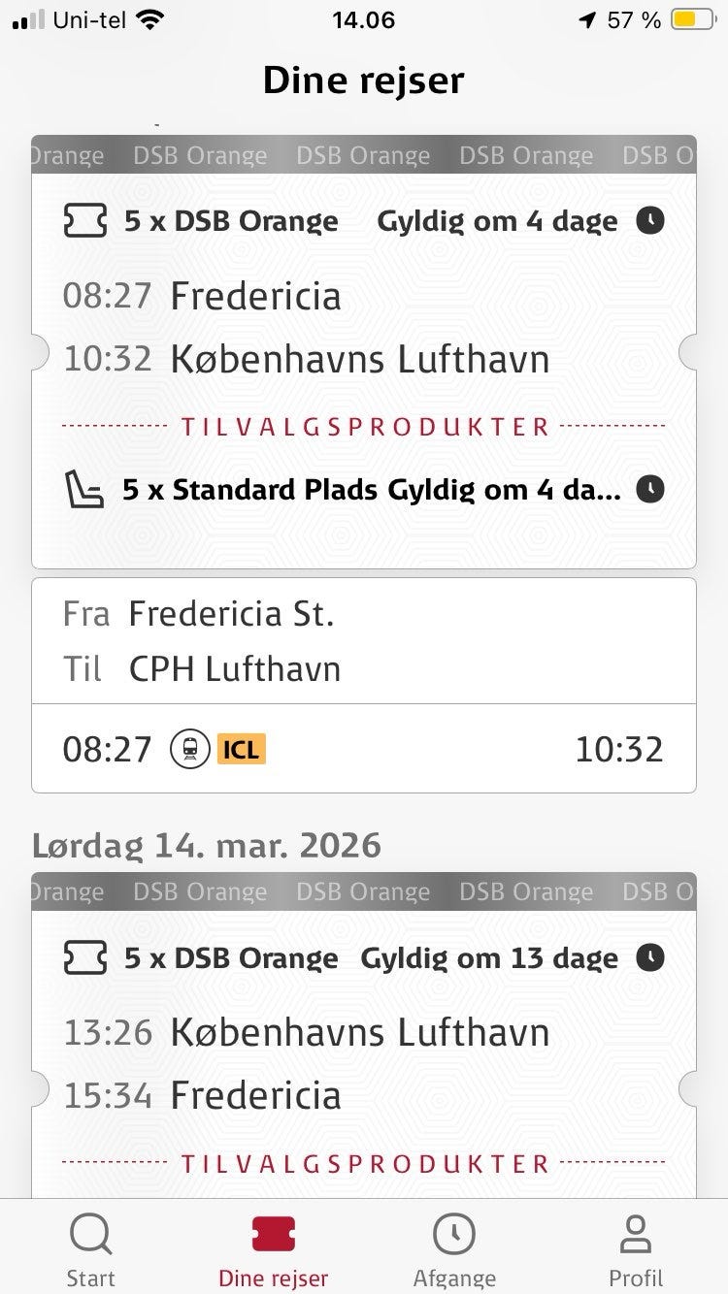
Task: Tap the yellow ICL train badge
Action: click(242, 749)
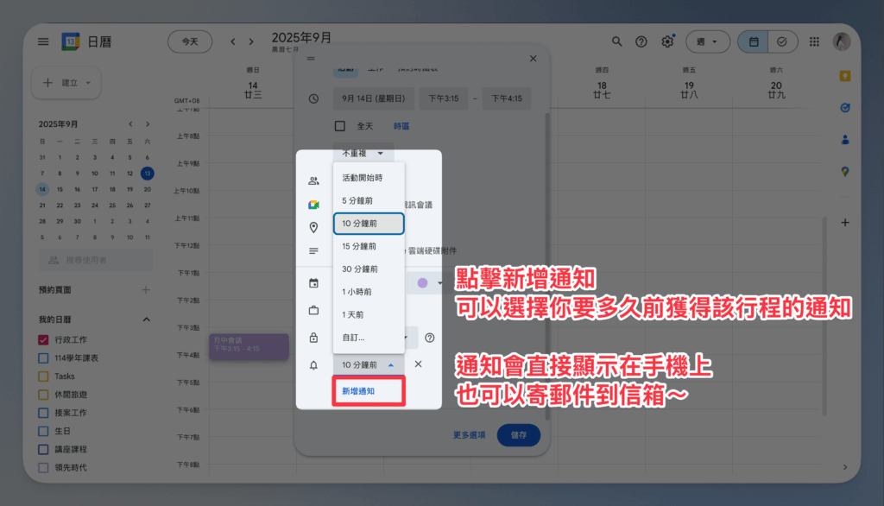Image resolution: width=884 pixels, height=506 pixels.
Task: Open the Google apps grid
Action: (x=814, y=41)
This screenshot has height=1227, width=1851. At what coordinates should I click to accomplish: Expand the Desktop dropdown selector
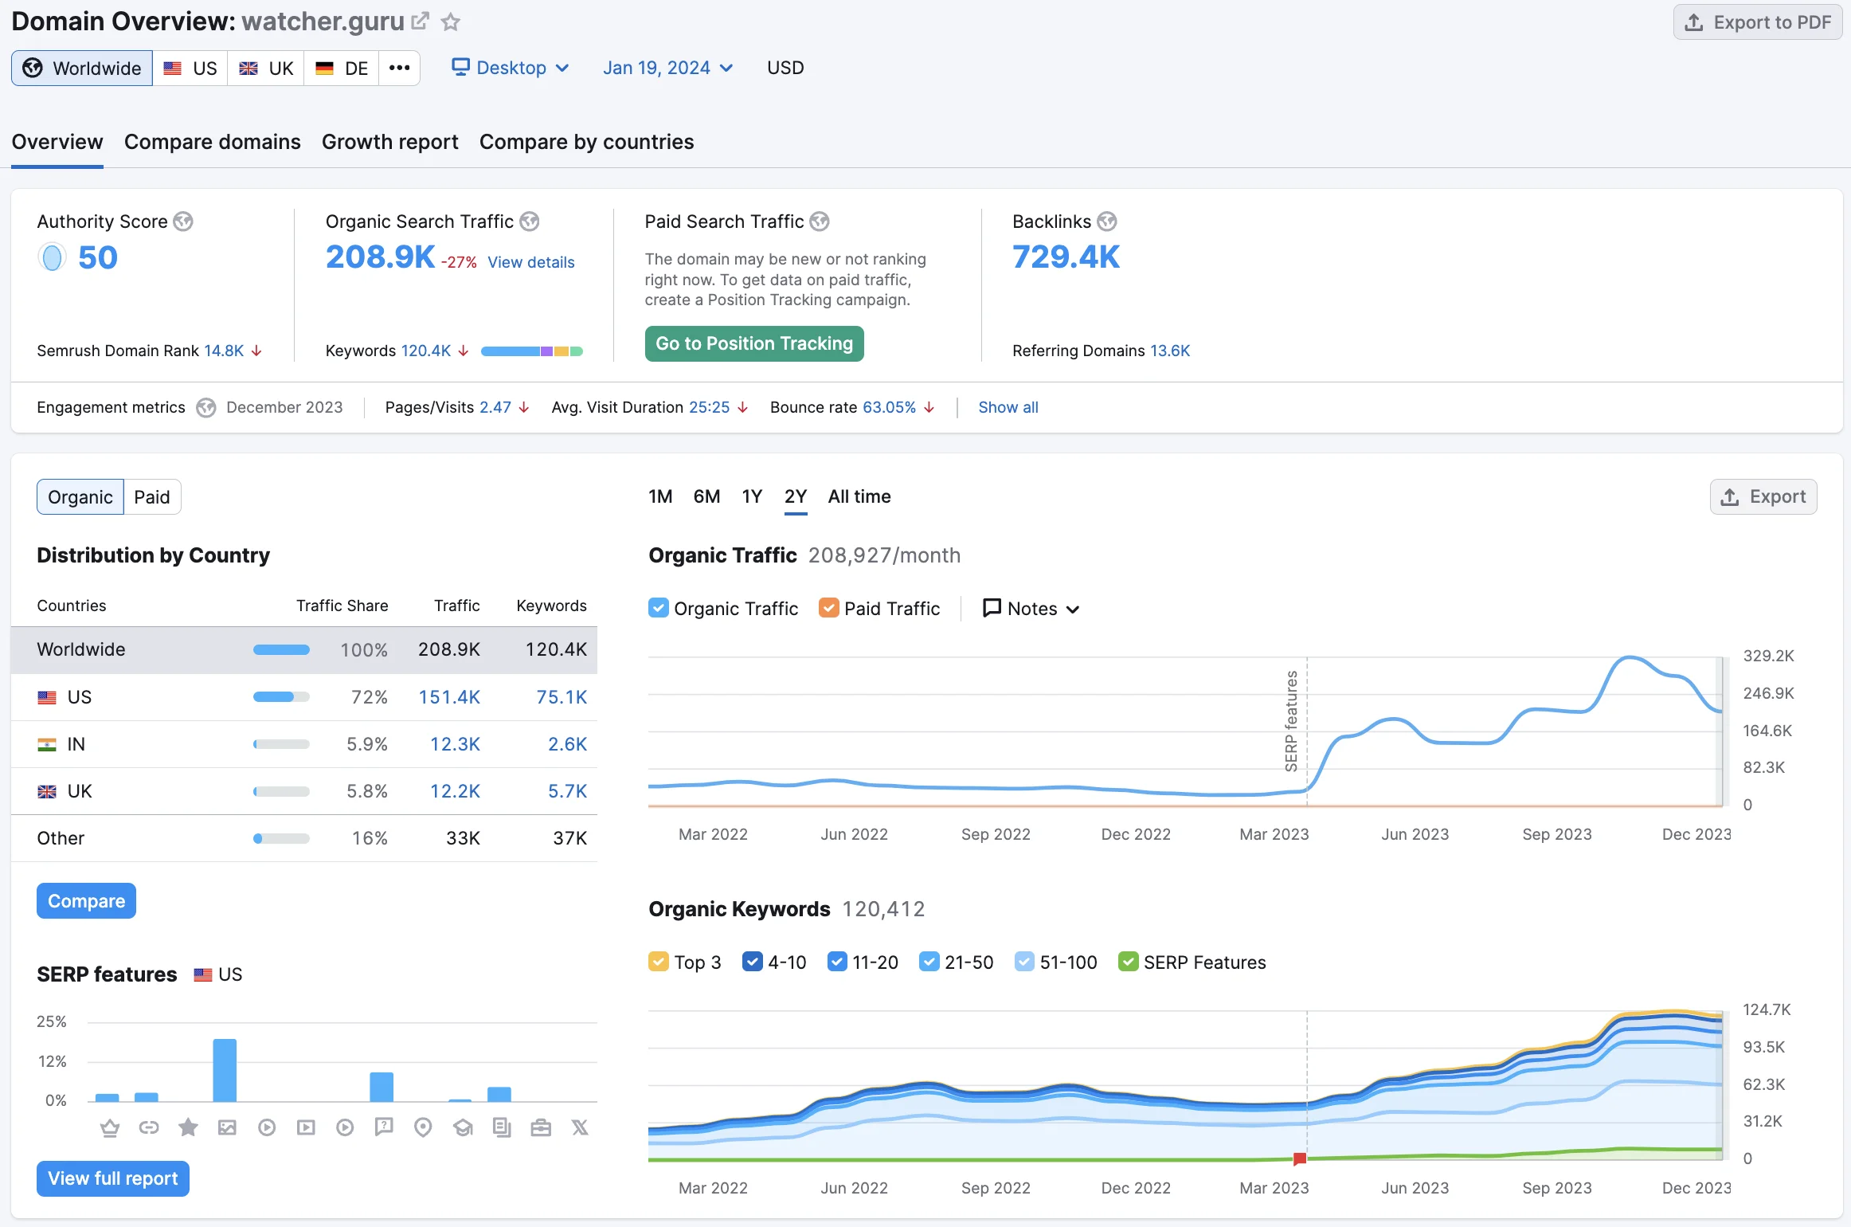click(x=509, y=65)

# # #

» Assignment
What is needed is every line from the one with "This screenshot has" to the final line of the listing above, set down exactly and with the pictures left out.

» Exercise result
This screenshot has height=1227, width=1851. At what coordinates should I click to accomplish: Expand the Desktop dropdown selector
click(x=509, y=65)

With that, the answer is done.